TEOLOGI DALAM PANDANGAN GEREJA KATOLIK;

Philip Schaff (sejarahwan gereja dan teolog protestan berpendidikan Jerman), mengatakan bahwa “Konsili Hippo pada tahun 393, dan Konsili Kartago yang ketiga pada tahun 397, di bawah pengaruh Agustinus yang hadir dalam kedua konsili tersebut, menetapkan kanon Kitab Suci Katolik, termasuk Apokrifa Perjanjian Lama;— Bagaimanapun keputusan ini tunduk pada ratifikasi gereja seberang lautan (Roma); dan persetujuan dari Tahta Roma yang diterimanya pada masa Innosensius I dan Gelasius I (414 M) mengulangi daftar kitab-kitab biblika yang sama. Kanon ini tetap tak terganggu sampai abad ke-16, dan disetujui oleh Konsili Trente pada sesi keempat.

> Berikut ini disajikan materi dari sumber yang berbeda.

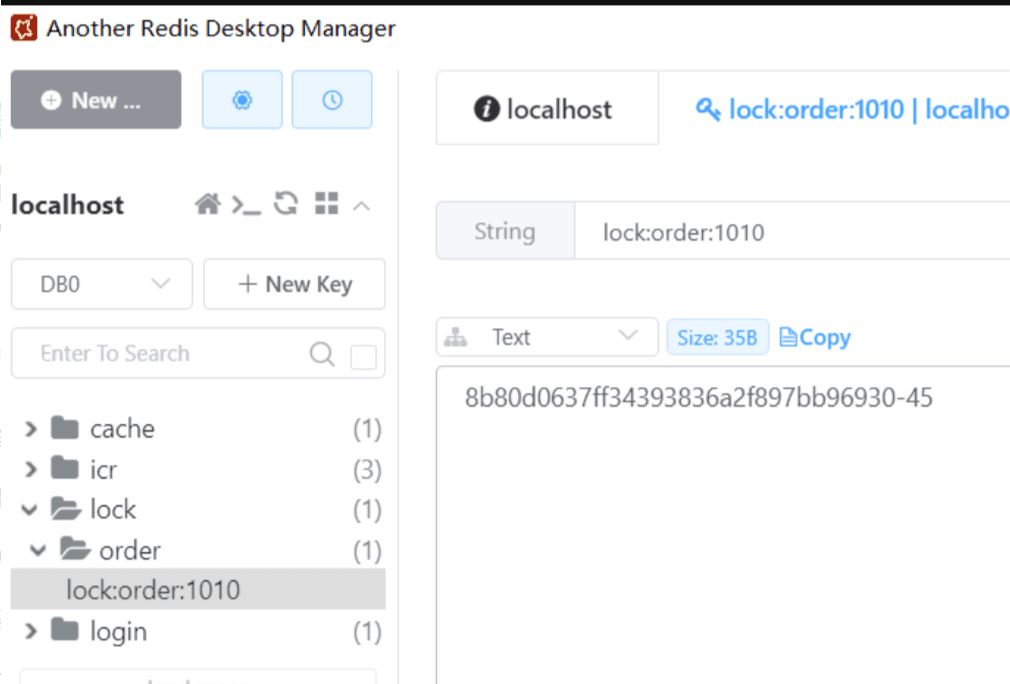
Task: Toggle the exact search checkbox
Action: coord(363,356)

Konsili Trente pada tahun 1546 mendukung keputusan konsili-konsili sebelumnya mengenai kitab-kitab apa saja yang termasuk dalam kanon. Mayoritas peserta konsili di Trente mendukung keputusan ini, tetapi terdapat minoritas peserta yang tidak setuju dengan kitab-kitab ini untuk diterima di dalam kanon. Di antara kalangan minoritas yang tidak setuju dengan dimasukkannya kitab-kitab deuterokanonika dalam Kanon adalah Kardinal Girolamo Seripando dan Thomas Cajetan, —yang menjadi penentang Martin Luther di Augsburg. Para bapa Konsili Trente mengkonfirmasi pernyataan-pernyataan dari berbagai konsili regional sebelumnya yang juga memasukkan kitab-kitab deuterokanonika ke dalam kanon, misalnya Konsili (Sinode) Hippo tahun 393 dan Konsili Kartago tahun 397.

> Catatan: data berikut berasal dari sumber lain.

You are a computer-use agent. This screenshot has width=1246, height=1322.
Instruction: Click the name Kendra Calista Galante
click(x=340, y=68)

Deuterokanonika Perjanjian Lama;

Teks-teks Kitab Suci Deuterokanonika PL Katolik adalah:

  1. Tobit
  2. Yudit
  3. Kebijaksanaan (disebut juga Kebijaksanaan Salomo)
  4. Sirakh, juga disebut Putera Sirakh atau Eklesiastikus
  5. Barukh, termasuk di dalamnya Surat Nabi Yeremia (Tambahan Yeremia dalam Septuaginta)
  6. 1 Makabe
  7. 2 Makabe
    -Tambahan Ester (Ester Vulgata 10:4-16:24)
    -Tambahan Daniel:
    • Doa Azarya dan Lagu Pujian Ketiga Pemuda (Daniel Vulgata 3:24-90)
    • Kisah Susana dan Daniel (Daniel Vulgata 13, prolog Septuaginta)
    • Daniel dengan Dewa Bel dan Naga Babel (Daniel Vulgata 14, epilog Septuaginta).

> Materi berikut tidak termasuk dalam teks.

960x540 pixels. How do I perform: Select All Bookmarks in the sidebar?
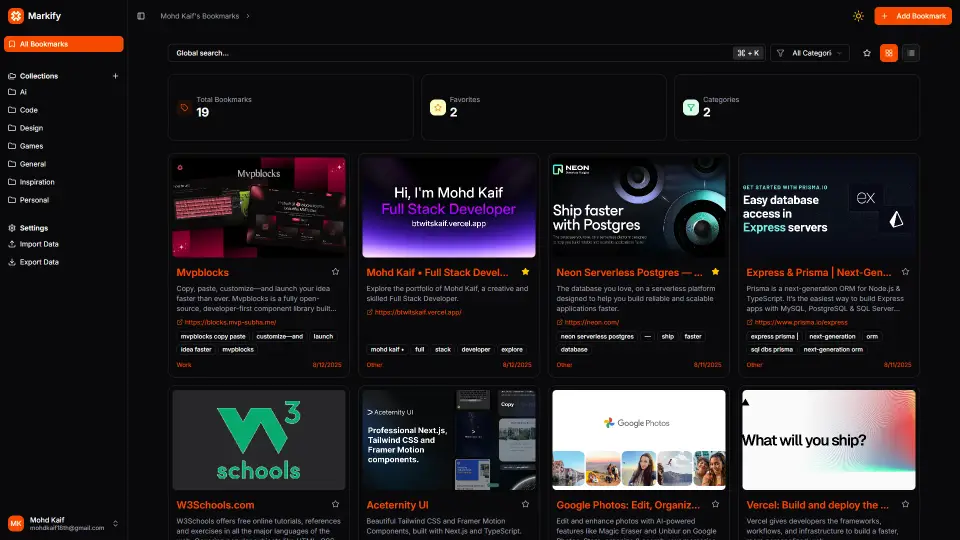64,44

LATAR BELAKANG SEJARAH DEUTEROKANONIKA

Deuterokanonika adalah suatu istilah yang dicetuskan tahun 1566 oleh Sixtus dari Siena, seorang teolog yang melakukan konversi dari Yudaisme ke Katolik, untuk mendeskripsikan teks-teks kitab suci Perjanjian Lama yang dipandang kanonik oleh Gereja Katolik, tetapi tidak termasuk di dalam Alkitab Ibrani yang sekarang, dan termasuk juga beberapa kitab yang pernah diabaikan oleh beberapa pendaftar kanon awal, terutama di Timur.

Penerimaannya di antara jemaat Gereja perdana menyebar luas, walaupun tidak universal, dan Alkitab Gereja perdana selalu menyertakan, dengan berbagai tingkat pengakuan, kitab-kitab yang sekarang disebut deuterokanonika. Beberapa mengatakan bahwa kanonisitas kitab-kitab tersebut tampaknya tidak pernah diperdebatkan dalam Gereja sampai mendapat tentangan dari kalangan Yahudi setelah tahun 100 Masehi, terkadang merujuk pada Konsili Yamnia (suatu konsili yang berupa dugaan dan teori). Konsili-konsili regional di Barat mengumumkan kanon-kanon resmi yang mencakup kitab-kitab tersebut pada awal abad ke-4 dan 5.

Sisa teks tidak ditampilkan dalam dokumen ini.